The love of French fries sometimes seems almost a genetic trait, and with fast food chains expanding worldwide, more and more people are discovering this ultimate “comfort food”.
Researchers agree, however, that deep-fried foods are one cause of the rising rates of diabetes and obesity in many countries, including the United States.  There is also emerging evidence that regular consumption of deep-fried foods can increase the incidence of certain cancers, particularly prostate cancer.  (https://www.fredhutch.org/en/news/releases/2013/01/eating-deep-fried-foods-associated-with-risk-of-prostate-cancer.html)

No matter how correctly you do it, deep-frying inevitably adds oil to the food it is cooking; if that food is coated or breaded before it is fried, the cooking process can more than double or triple the food’s calorie count:  “For example, a large baked potato contains 220 calories and less than 1 g of fat.

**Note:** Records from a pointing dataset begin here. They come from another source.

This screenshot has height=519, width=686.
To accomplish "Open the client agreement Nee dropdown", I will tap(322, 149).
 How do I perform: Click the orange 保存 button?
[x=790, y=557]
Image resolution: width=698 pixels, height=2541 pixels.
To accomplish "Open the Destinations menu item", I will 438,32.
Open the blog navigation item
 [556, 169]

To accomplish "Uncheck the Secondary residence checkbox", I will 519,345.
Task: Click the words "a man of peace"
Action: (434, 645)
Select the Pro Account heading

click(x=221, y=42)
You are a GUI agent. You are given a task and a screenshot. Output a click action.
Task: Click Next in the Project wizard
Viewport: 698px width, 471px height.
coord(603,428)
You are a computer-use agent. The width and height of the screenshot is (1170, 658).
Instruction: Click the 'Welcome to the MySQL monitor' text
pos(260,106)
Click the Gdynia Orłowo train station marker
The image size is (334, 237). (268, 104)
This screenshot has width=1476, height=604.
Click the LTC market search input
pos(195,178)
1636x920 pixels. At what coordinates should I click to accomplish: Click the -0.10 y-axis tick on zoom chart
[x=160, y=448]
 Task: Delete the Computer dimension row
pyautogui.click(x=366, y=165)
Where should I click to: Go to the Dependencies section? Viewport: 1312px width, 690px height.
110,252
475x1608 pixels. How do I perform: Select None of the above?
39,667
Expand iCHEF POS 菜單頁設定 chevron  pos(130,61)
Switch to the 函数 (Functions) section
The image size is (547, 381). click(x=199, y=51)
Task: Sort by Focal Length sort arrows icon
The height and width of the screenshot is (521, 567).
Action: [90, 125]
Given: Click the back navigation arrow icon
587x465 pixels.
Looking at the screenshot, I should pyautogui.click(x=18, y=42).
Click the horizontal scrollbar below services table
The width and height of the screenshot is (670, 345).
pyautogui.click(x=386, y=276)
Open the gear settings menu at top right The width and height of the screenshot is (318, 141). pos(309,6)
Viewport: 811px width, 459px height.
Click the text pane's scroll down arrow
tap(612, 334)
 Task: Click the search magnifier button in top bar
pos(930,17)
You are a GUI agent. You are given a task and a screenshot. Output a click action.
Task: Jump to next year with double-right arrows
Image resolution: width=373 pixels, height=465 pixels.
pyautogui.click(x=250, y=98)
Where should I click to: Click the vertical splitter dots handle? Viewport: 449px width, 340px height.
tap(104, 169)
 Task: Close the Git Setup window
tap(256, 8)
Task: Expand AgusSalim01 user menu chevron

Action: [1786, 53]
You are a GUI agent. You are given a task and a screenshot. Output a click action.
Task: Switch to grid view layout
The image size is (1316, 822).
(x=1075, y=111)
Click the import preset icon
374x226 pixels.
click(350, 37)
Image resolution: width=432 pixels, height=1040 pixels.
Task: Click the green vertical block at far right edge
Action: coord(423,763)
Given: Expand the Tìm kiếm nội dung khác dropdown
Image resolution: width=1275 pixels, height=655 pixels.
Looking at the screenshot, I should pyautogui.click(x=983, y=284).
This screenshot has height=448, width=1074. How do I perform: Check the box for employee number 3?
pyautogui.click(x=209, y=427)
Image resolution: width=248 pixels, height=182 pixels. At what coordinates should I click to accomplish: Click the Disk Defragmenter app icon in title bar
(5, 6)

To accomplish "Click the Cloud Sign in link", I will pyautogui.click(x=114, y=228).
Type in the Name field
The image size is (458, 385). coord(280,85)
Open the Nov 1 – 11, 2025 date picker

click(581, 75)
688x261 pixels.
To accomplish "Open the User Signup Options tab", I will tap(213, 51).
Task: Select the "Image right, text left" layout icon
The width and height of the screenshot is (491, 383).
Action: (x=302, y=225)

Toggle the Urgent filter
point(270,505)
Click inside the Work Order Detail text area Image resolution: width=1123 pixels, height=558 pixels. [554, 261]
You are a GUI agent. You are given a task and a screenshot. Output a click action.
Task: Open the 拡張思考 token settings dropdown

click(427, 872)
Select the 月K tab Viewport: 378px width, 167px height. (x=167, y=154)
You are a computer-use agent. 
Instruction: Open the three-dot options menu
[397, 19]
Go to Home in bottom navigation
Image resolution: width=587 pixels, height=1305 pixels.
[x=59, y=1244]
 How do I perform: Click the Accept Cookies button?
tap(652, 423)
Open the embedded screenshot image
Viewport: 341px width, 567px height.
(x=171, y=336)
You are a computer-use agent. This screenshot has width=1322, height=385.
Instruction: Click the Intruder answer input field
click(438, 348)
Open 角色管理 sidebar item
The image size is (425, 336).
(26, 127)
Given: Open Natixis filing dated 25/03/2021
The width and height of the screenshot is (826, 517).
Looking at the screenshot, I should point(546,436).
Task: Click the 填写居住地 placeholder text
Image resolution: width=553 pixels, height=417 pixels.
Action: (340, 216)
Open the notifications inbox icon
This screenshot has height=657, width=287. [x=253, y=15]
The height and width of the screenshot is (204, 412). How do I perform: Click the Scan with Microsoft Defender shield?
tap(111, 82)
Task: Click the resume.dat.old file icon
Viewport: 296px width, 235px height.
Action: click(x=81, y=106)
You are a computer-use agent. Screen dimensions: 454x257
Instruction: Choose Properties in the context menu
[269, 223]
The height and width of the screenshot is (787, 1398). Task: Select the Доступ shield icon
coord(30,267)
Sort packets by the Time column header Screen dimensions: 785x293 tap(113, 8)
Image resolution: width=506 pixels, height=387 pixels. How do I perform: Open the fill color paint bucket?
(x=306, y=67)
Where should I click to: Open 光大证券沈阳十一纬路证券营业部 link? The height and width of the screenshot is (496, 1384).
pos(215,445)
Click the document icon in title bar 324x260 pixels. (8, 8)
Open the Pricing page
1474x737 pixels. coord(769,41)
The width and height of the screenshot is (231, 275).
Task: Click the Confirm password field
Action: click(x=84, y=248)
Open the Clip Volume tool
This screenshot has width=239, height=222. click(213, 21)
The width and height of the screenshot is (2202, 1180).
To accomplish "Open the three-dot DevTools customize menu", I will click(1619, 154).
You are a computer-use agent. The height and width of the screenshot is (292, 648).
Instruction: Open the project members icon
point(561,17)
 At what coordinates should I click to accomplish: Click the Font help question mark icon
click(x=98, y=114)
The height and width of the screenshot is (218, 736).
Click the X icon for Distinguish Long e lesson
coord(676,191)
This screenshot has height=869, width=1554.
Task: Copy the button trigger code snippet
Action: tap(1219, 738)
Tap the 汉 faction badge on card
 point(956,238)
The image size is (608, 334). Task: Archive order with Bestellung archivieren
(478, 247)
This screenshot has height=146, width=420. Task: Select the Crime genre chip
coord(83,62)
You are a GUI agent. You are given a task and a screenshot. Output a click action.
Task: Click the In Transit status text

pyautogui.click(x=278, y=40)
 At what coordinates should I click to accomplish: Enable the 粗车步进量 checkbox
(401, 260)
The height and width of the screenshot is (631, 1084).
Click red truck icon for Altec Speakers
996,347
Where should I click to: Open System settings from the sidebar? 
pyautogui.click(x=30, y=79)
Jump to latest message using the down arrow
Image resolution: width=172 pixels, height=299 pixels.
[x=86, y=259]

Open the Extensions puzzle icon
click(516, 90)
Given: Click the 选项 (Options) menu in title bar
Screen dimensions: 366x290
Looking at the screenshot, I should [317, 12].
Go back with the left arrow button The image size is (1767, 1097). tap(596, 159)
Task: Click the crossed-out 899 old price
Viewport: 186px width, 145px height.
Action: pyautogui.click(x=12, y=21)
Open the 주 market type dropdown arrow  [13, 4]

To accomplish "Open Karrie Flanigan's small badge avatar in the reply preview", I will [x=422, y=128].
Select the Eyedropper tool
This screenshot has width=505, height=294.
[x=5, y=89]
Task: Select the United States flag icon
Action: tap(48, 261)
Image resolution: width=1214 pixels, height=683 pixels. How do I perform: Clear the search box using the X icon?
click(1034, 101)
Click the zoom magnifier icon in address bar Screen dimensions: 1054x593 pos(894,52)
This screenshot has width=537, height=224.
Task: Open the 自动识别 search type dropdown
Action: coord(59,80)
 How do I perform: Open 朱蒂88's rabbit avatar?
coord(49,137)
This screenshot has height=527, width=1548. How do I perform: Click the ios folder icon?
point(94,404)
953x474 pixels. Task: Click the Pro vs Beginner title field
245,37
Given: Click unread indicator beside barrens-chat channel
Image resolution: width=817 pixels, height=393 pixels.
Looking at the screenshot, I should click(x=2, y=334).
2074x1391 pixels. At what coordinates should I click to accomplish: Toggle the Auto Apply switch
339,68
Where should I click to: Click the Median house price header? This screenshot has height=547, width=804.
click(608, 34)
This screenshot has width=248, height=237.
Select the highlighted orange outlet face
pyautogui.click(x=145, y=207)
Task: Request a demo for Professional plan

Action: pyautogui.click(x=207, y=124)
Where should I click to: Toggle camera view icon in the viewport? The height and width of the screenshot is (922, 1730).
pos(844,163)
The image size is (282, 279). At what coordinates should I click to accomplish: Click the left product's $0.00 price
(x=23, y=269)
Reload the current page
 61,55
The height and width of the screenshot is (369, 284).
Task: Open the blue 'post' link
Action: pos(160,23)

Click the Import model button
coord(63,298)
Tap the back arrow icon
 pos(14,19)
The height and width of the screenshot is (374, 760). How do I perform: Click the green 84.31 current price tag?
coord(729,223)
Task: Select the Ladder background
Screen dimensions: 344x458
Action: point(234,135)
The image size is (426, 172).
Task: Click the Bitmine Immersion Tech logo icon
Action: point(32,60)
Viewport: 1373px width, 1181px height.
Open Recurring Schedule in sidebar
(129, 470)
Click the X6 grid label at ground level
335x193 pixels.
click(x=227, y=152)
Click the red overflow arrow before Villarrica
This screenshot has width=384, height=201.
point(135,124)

But, if you take that same potato and turn it into French fries, you end up with nearly 700 calories and a whopping 34 g of fat.” (http://www.fitday.com/fitness-articles/nutrition/healthy-eating/food-myths-debunked-fried-foods-are-too-fatty-and-unhealthy.html)

Now, some fats are good and even essential for a healthy diet, but these fats are not usually the ones used by restaurants or even home chefs when preparing fried foods, especially our beloved French fries.  Consumers today are more aware of the health risks of eating foods containing partially hydrogenated or “trans fats,” so savvy companies now feature new products as “no hydrogenated fat” or “trans fat free”.
So, to fry or not to fry—that is the question.

One easy way to avoid all the negative effects of preparing and eating this favorite food is to bake the fries instead of deep-frying them.
Using the Borner Powerline V5 slicer’s large julienne blade, you can turn potato (or healthier sweet potato) into thin fries in seconds. Pat the fries dry with paper towels if you like, or simply transfer them into a bowl where you can add a couple tablespoons of olive oil, salt, pepper, and other spices to taste, and then spread them out on a lightly oiled cookie sheet.
Bake in a pre-heated oven at 450 degrees for about 20 minutes, or to the desired crispness.
These baked fries are delicious, and using the Borner Powerline Waffle cutter you can also produce very tasty and attractive zucchini chips that will seduce even veggie-averse kids into trying them out.